── Input for this task

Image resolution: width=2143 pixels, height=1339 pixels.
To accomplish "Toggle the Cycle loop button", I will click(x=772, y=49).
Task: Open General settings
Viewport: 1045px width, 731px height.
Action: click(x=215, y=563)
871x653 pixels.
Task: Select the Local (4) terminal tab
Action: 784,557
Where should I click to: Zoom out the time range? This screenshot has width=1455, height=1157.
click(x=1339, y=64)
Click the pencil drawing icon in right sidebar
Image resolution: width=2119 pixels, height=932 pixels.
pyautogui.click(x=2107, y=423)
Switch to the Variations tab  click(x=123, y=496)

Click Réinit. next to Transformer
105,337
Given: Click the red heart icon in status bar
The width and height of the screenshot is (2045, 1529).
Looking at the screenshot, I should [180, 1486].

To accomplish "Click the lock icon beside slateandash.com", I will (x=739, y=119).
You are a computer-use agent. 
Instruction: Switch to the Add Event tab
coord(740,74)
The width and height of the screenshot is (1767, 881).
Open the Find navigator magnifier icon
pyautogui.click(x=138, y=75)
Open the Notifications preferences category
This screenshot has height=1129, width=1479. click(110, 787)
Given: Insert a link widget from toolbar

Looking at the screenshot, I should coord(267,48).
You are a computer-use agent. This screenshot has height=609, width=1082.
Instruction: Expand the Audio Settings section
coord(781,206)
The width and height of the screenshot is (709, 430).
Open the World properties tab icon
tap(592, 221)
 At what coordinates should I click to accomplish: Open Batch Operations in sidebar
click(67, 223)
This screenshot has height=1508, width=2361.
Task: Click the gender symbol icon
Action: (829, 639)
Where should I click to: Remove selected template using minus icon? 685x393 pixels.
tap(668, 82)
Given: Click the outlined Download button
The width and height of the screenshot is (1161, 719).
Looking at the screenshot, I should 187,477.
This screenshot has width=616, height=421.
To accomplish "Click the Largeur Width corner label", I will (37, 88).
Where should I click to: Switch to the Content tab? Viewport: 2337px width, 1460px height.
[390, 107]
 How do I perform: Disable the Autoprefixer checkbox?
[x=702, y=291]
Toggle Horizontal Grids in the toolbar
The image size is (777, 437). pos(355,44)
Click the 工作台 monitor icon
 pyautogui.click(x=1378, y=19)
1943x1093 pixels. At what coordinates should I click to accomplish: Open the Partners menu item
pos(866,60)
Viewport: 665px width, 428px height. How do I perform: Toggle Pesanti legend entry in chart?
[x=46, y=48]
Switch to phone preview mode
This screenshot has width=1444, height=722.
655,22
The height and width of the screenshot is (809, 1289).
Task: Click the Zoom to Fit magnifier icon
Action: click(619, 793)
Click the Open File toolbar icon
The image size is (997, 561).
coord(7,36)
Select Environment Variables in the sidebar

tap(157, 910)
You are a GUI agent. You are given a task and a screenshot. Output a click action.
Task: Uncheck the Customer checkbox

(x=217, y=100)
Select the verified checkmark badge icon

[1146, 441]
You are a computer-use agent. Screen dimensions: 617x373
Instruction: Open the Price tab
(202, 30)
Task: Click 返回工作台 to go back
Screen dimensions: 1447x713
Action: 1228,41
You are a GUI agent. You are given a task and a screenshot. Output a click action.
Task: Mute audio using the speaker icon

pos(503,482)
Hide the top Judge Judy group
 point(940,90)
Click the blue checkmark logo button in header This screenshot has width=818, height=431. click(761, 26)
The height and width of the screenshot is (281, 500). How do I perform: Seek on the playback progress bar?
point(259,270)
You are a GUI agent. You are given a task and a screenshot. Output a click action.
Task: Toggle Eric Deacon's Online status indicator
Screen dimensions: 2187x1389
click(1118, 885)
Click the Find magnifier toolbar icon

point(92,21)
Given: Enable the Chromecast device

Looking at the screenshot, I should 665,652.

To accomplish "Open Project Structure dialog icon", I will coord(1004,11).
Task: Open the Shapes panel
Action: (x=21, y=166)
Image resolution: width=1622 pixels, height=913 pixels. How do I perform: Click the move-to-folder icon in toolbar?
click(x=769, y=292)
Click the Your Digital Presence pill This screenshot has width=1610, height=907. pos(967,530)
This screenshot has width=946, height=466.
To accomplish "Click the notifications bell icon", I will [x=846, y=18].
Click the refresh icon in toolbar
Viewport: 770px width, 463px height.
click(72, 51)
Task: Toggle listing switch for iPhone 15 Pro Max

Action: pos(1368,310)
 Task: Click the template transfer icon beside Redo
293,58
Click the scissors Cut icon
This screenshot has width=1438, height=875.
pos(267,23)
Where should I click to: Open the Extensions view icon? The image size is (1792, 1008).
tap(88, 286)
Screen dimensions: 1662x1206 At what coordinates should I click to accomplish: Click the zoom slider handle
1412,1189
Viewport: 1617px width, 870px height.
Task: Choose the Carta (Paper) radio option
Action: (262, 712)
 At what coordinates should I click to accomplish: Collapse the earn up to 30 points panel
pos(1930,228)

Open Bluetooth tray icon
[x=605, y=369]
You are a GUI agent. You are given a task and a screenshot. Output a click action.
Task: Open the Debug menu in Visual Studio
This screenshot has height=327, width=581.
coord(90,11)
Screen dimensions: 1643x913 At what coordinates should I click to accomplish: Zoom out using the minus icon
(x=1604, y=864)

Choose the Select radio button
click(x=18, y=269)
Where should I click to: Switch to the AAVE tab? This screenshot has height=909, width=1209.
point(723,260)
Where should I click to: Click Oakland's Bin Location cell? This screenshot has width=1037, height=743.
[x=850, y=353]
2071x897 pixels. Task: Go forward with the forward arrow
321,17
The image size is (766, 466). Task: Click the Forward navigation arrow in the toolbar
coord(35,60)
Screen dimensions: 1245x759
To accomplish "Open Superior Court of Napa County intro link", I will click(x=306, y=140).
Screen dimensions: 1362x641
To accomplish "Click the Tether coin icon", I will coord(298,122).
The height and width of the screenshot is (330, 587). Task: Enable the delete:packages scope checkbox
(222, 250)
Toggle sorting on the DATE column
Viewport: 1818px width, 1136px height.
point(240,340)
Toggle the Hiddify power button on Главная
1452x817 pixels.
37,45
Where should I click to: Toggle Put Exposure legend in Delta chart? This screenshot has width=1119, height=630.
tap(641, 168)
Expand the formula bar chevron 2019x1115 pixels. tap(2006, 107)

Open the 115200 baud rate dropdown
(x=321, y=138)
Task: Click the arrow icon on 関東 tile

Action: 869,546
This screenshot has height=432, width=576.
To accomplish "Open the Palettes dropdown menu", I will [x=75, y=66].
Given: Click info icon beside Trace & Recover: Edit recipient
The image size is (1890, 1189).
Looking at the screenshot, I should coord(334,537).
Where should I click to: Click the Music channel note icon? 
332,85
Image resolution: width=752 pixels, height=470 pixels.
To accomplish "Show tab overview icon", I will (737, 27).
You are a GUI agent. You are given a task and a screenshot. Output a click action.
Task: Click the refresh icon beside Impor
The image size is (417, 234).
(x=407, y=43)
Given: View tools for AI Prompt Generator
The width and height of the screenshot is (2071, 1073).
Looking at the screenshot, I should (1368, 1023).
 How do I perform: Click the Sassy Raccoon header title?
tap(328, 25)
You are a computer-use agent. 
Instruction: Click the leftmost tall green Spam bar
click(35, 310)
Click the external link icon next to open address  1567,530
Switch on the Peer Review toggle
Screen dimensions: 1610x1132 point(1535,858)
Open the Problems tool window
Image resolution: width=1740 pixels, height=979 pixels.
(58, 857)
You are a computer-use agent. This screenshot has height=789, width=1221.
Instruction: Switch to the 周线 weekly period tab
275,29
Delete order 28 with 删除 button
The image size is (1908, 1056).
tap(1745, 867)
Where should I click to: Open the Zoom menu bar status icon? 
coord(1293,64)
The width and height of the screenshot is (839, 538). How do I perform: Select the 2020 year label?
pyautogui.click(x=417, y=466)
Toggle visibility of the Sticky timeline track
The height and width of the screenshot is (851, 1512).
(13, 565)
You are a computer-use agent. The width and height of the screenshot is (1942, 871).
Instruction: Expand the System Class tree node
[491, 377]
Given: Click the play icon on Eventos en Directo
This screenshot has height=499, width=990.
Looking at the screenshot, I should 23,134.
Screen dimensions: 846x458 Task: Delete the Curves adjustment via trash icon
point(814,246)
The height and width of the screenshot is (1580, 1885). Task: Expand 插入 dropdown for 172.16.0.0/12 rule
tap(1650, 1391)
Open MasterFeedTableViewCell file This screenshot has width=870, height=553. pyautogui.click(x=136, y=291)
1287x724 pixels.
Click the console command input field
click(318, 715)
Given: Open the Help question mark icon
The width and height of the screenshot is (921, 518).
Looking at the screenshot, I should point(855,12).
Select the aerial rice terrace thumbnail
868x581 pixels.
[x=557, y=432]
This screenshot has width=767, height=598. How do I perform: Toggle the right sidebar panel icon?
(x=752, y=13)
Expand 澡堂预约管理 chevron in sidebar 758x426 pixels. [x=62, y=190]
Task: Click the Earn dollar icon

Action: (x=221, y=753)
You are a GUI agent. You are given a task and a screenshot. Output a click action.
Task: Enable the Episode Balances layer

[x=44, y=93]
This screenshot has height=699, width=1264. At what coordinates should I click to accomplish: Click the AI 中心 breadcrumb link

────

- Problem details
Copy, from the data above, every line where the word "chevron" appears.

- Worked solution
Expand the formula bar chevron 2019x1115 pixels. tap(2006, 107)
Expand 澡堂预约管理 chevron in sidebar 758x426 pixels. [x=62, y=190]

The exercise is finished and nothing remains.